_TASK_
All the entries below should be reproduced exactly.

[Records from a dataset]
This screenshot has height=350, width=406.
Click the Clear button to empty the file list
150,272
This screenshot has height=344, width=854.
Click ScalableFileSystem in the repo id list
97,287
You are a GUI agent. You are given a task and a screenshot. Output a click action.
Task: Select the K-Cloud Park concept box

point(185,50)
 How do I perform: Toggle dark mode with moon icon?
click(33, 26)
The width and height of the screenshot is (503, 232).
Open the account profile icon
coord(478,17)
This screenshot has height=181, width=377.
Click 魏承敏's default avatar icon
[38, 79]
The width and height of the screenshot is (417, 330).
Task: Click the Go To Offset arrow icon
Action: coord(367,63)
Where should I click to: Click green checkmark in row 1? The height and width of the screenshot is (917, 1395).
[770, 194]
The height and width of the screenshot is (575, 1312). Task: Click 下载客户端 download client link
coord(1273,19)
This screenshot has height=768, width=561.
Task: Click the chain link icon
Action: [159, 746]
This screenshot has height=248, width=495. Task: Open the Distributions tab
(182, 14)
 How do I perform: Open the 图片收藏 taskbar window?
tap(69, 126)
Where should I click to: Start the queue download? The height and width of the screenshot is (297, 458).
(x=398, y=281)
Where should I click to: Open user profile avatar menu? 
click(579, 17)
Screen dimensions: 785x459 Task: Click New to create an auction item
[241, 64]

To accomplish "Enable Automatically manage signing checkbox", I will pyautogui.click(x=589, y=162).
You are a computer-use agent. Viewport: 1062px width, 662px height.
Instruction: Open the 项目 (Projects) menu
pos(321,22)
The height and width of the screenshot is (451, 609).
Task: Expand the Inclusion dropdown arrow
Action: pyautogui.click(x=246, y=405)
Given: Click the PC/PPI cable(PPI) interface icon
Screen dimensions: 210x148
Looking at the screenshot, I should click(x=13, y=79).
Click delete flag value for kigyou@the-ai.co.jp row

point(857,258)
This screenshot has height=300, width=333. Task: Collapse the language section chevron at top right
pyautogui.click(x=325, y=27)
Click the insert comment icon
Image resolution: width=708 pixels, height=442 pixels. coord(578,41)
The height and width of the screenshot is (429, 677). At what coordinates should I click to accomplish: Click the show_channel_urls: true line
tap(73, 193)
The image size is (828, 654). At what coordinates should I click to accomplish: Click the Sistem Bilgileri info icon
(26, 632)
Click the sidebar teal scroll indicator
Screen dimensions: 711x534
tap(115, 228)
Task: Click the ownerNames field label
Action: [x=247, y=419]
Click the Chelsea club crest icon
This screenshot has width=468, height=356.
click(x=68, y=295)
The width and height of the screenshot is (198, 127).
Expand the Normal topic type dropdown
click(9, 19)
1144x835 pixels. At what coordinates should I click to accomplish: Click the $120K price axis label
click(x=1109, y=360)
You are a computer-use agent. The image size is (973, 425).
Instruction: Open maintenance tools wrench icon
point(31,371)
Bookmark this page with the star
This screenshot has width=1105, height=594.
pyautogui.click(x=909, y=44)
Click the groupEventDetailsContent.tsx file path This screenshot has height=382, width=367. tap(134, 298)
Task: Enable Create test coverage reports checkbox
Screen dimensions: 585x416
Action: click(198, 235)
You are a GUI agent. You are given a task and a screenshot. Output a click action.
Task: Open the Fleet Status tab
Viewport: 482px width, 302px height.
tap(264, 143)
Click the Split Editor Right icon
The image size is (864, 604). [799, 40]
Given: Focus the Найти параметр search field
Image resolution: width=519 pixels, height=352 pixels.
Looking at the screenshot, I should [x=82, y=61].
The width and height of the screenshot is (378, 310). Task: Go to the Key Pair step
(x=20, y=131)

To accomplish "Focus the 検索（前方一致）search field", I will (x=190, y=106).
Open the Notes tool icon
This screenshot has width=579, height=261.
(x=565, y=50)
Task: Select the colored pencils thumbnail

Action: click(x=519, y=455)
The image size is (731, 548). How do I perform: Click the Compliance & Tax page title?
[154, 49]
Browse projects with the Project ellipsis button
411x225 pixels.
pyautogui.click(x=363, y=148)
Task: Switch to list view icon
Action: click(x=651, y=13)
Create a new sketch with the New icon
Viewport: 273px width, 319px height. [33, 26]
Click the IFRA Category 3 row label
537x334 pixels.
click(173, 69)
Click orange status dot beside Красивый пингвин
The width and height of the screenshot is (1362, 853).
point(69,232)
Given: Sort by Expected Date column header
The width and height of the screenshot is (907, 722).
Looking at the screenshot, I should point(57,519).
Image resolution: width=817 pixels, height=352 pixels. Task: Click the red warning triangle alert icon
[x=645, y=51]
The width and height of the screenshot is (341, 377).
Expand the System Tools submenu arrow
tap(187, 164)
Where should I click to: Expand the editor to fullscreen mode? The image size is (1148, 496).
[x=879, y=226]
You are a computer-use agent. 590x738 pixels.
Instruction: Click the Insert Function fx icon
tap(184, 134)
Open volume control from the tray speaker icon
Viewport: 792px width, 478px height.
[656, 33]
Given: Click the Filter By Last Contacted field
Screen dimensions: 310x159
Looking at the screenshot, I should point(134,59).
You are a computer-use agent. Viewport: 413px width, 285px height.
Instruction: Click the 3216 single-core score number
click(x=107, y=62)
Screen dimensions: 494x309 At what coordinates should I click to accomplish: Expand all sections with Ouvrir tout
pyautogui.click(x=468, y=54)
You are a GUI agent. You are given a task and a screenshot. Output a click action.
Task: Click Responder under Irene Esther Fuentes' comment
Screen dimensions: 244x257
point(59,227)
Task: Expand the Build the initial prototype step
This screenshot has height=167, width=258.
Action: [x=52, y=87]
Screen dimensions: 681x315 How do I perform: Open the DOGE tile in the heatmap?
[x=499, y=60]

_OUTPUT BELOW_
This screenshot has height=350, width=406.
Click the Clear button to empty the file list
150,272
This screenshot has height=344, width=854.
Click ScalableFileSystem in the repo id list
97,287
You are a GUI agent. You are given a task and a screenshot. Output a click action.
Task: Select the K-Cloud Park concept box

point(185,50)
 How do I perform: Toggle dark mode with moon icon?
click(33, 26)
The width and height of the screenshot is (503, 232).
Open the account profile icon
coord(478,17)
This screenshot has height=181, width=377.
Click 魏承敏's default avatar icon
[38, 79]
The width and height of the screenshot is (417, 330).
Task: Click the Go To Offset arrow icon
Action: coord(367,63)
Where should I click to: Click green checkmark in row 1? The height and width of the screenshot is (917, 1395).
[770, 194]
The height and width of the screenshot is (575, 1312). Task: Click 下载客户端 download client link
coord(1273,19)
This screenshot has height=768, width=561.
Task: Click the chain link icon
Action: [159, 746]
This screenshot has height=248, width=495. Task: Open the Distributions tab
(182, 14)
 How do I perform: Open the 图片收藏 taskbar window?
tap(69, 126)
Where should I click to: Start the queue download? The height and width of the screenshot is (297, 458).
(x=398, y=281)
Where should I click to: Open user profile avatar menu? 
click(579, 17)
Screen dimensions: 785x459 Task: Click New to create an auction item
[241, 64]

To accomplish "Enable Automatically manage signing checkbox", I will pyautogui.click(x=589, y=162).
You are a computer-use agent. Viewport: 1062px width, 662px height.
Instruction: Open the 项目 (Projects) menu
pos(321,22)
The height and width of the screenshot is (451, 609).
Task: Expand the Inclusion dropdown arrow
Action: pyautogui.click(x=246, y=405)
Given: Click the PC/PPI cable(PPI) interface icon
Screen dimensions: 210x148
Looking at the screenshot, I should click(x=13, y=79).
Click delete flag value for kigyou@the-ai.co.jp row

point(857,258)
This screenshot has height=300, width=333. Task: Collapse the language section chevron at top right
pyautogui.click(x=325, y=27)
Click the insert comment icon
Image resolution: width=708 pixels, height=442 pixels. coord(578,41)
The height and width of the screenshot is (429, 677). At what coordinates should I click to accomplish: Click the show_channel_urls: true line
tap(73, 193)
The image size is (828, 654). At what coordinates should I click to accomplish: Click the Sistem Bilgileri info icon
(26, 632)
Click the sidebar teal scroll indicator
Screen dimensions: 711x534
tap(115, 228)
Task: Click the ownerNames field label
Action: [x=247, y=419]
Click the Chelsea club crest icon
This screenshot has width=468, height=356.
click(x=68, y=295)
The width and height of the screenshot is (198, 127).
Expand the Normal topic type dropdown
click(9, 19)
1144x835 pixels. At what coordinates should I click to accomplish: Click the $120K price axis label
click(x=1109, y=360)
You are a computer-use agent. The image size is (973, 425).
Instruction: Open maintenance tools wrench icon
point(31,371)
Bookmark this page with the star
This screenshot has width=1105, height=594.
pyautogui.click(x=909, y=44)
Click the groupEventDetailsContent.tsx file path This screenshot has height=382, width=367. tap(134, 298)
Task: Enable Create test coverage reports checkbox
Screen dimensions: 585x416
Action: click(198, 235)
You are a GUI agent. You are given a task and a screenshot. Output a click action.
Task: Open the Fleet Status tab
Viewport: 482px width, 302px height.
tap(264, 143)
Click the Split Editor Right icon
The image size is (864, 604). [799, 40]
Given: Focus the Найти параметр search field
Image resolution: width=519 pixels, height=352 pixels.
Looking at the screenshot, I should [x=82, y=61].
The width and height of the screenshot is (378, 310). Task: Go to the Key Pair step
(x=20, y=131)

To accomplish "Focus the 検索（前方一致）search field", I will (x=190, y=106).
Open the Notes tool icon
This screenshot has width=579, height=261.
(x=565, y=50)
Task: Select the colored pencils thumbnail

Action: click(x=519, y=455)
The image size is (731, 548). How do I perform: Click the Compliance & Tax page title?
[154, 49]
Browse projects with the Project ellipsis button
411x225 pixels.
pyautogui.click(x=363, y=148)
Task: Switch to list view icon
Action: click(x=651, y=13)
Create a new sketch with the New icon
Viewport: 273px width, 319px height. [33, 26]
Click the IFRA Category 3 row label
537x334 pixels.
click(173, 69)
Click orange status dot beside Красивый пингвин
The width and height of the screenshot is (1362, 853).
point(69,232)
Given: Sort by Expected Date column header
The width and height of the screenshot is (907, 722).
Looking at the screenshot, I should point(57,519).
Image resolution: width=817 pixels, height=352 pixels. Task: Click the red warning triangle alert icon
[x=645, y=51]
The width and height of the screenshot is (341, 377).
Expand the System Tools submenu arrow
tap(187, 164)
Where should I click to: Expand the editor to fullscreen mode? The image size is (1148, 496).
[x=879, y=226]
You are a computer-use agent. 590x738 pixels.
Instruction: Click the Insert Function fx icon
tap(184, 134)
Open volume control from the tray speaker icon
Viewport: 792px width, 478px height.
[656, 33]
Given: Click the Filter By Last Contacted field
Screen dimensions: 310x159
Looking at the screenshot, I should point(134,59).
You are a computer-use agent. Viewport: 413px width, 285px height.
Instruction: Click the 3216 single-core score number
click(x=107, y=62)
Screen dimensions: 494x309 At what coordinates should I click to accomplish: Expand all sections with Ouvrir tout
pyautogui.click(x=468, y=54)
You are a GUI agent. You are given a task and a screenshot. Output a click action.
Task: Click Responder under Irene Esther Fuentes' comment
Screen dimensions: 244x257
point(59,227)
Task: Expand the Build the initial prototype step
This screenshot has height=167, width=258.
Action: [x=52, y=87]
Screen dimensions: 681x315 How do I perform: Open the DOGE tile in the heatmap?
[x=499, y=60]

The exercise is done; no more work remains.